--- Start of Supplied data ---

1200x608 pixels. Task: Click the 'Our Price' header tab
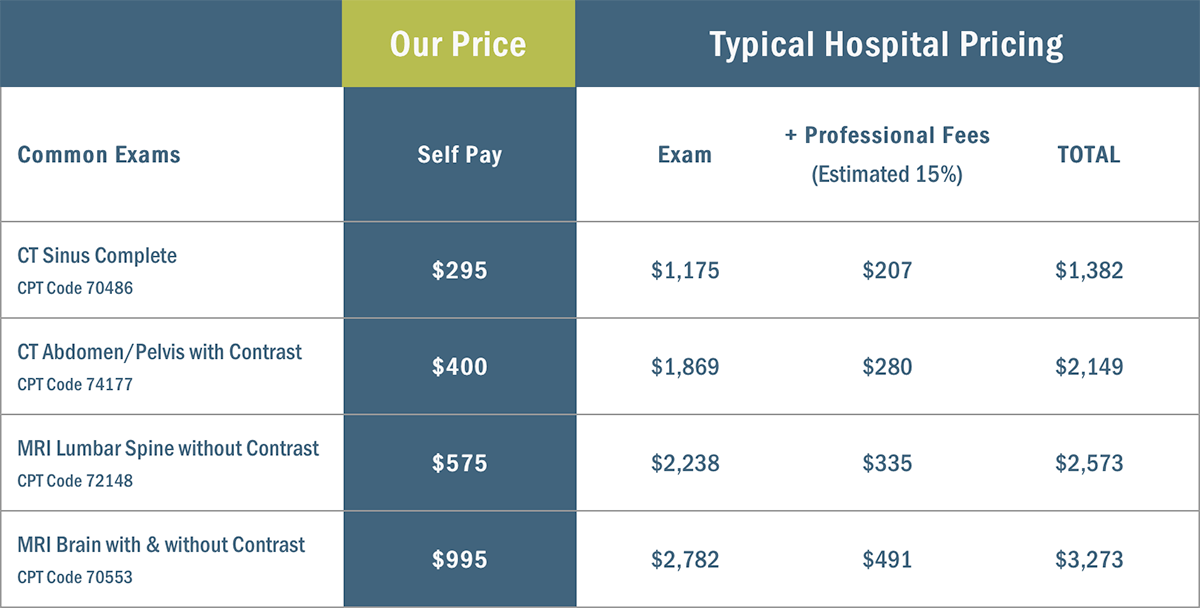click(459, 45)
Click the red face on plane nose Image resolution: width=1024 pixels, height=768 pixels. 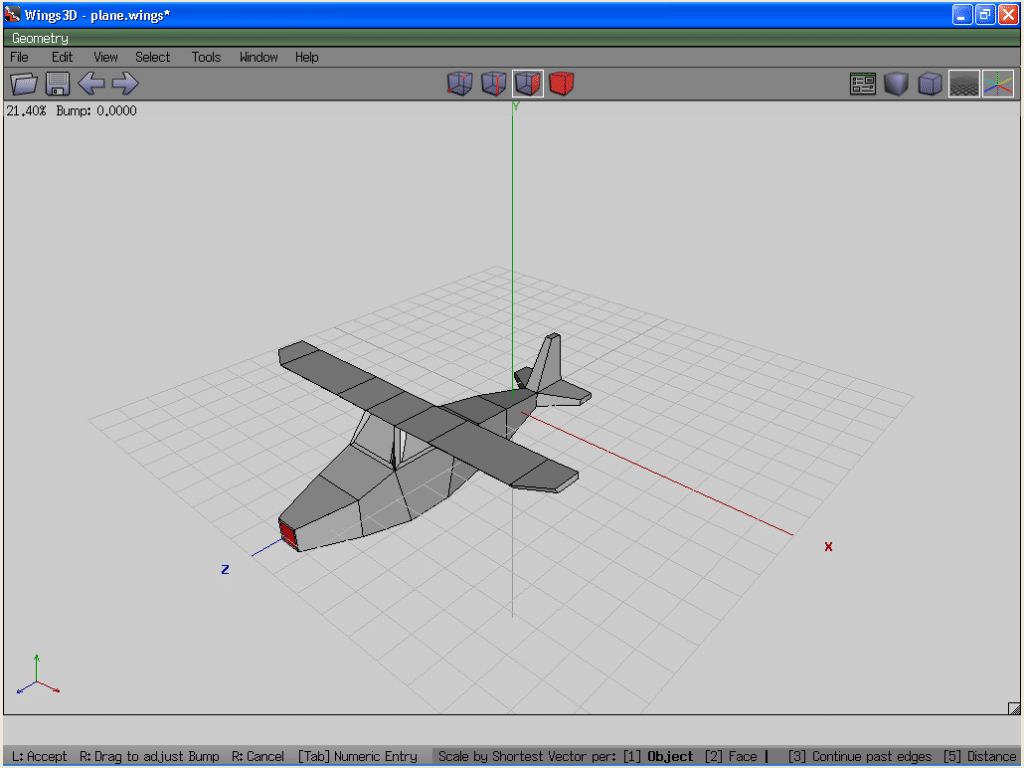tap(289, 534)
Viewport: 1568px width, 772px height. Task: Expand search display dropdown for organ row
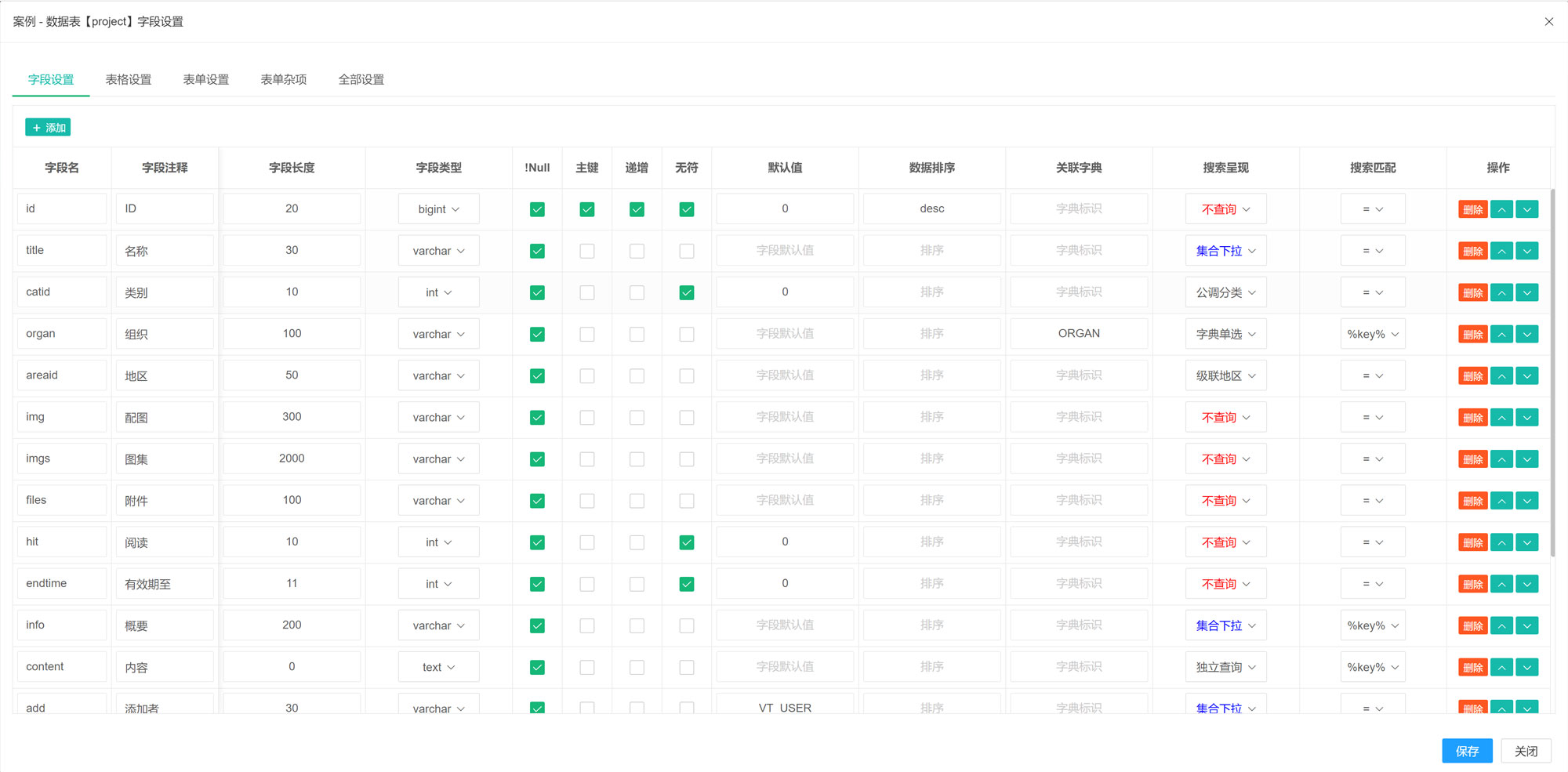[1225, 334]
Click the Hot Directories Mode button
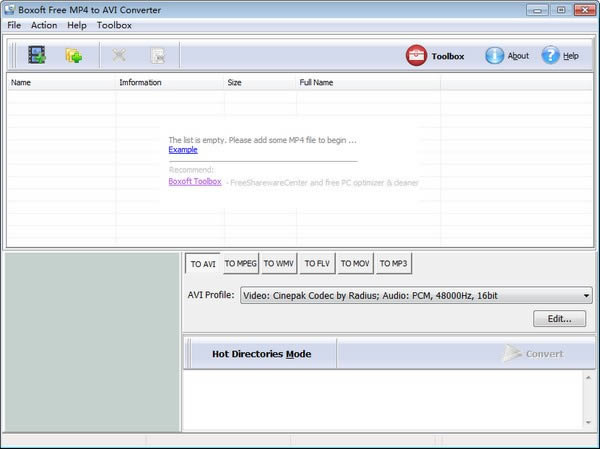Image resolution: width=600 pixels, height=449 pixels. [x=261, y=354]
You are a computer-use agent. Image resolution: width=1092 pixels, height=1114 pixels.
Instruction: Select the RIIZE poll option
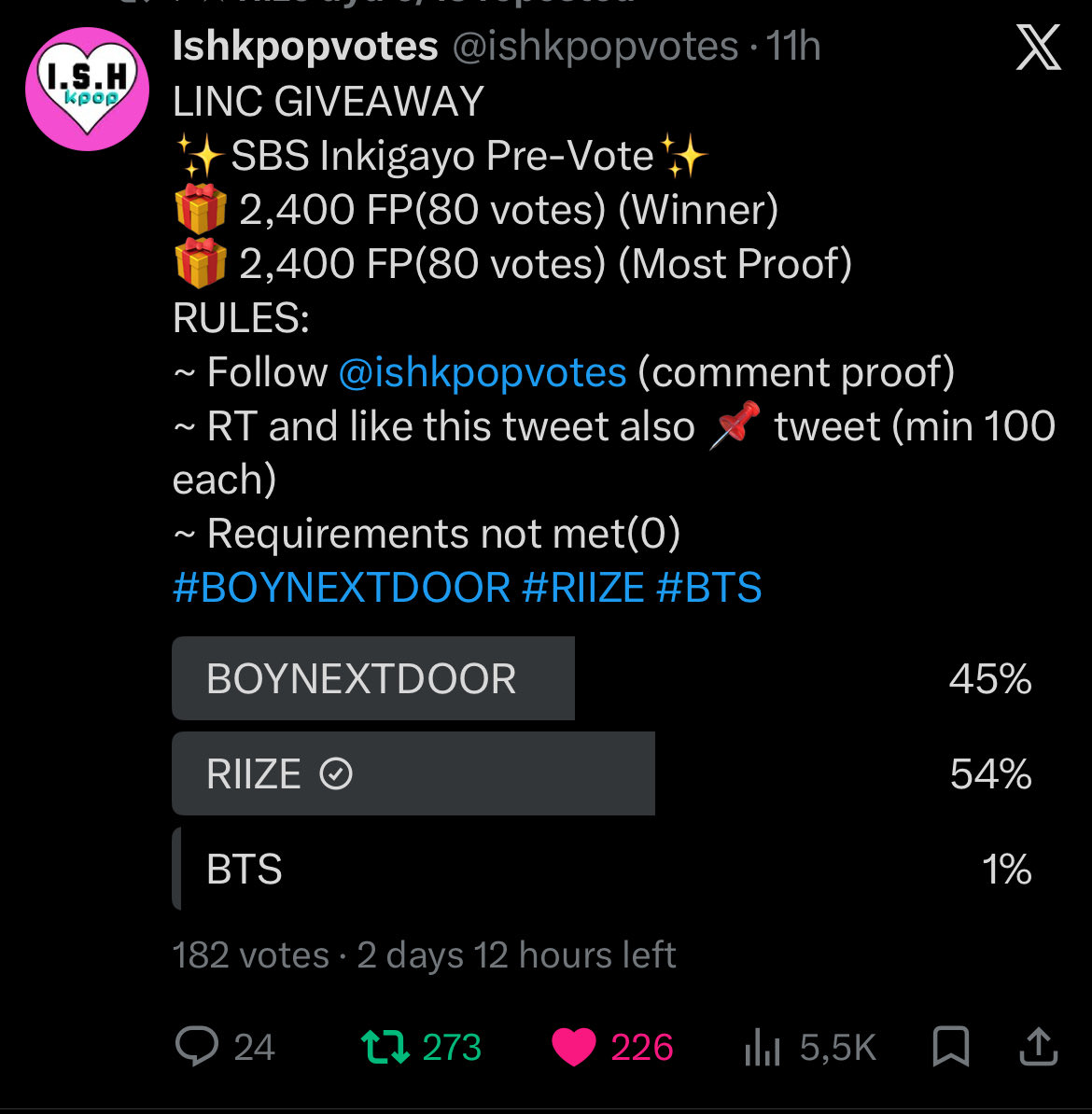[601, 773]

--- End of Supplied data ---

> Exercise objective
Put the stretch from the row containing "Viewport: 1568px width, 772px" through the last row into a two-column CSV with the headers instruction and location. Give one CSV line per row, with its text and its answer each in a single quoted field, line breaks replaced by spaces, and the pictures left out.

> Exercise answer
instruction,location
"Viewport: 1568px width, 772px height. Task: Expand search display dropdown for organ row","[1225, 334]"
"Click the Hot Directories Mode button","Image resolution: width=600 pixels, height=449 pixels. [x=261, y=354]"
"You are a computer-use agent. Image resolution: width=1092 pixels, height=1114 pixels. Instruction: Select the RIIZE poll option","[601, 773]"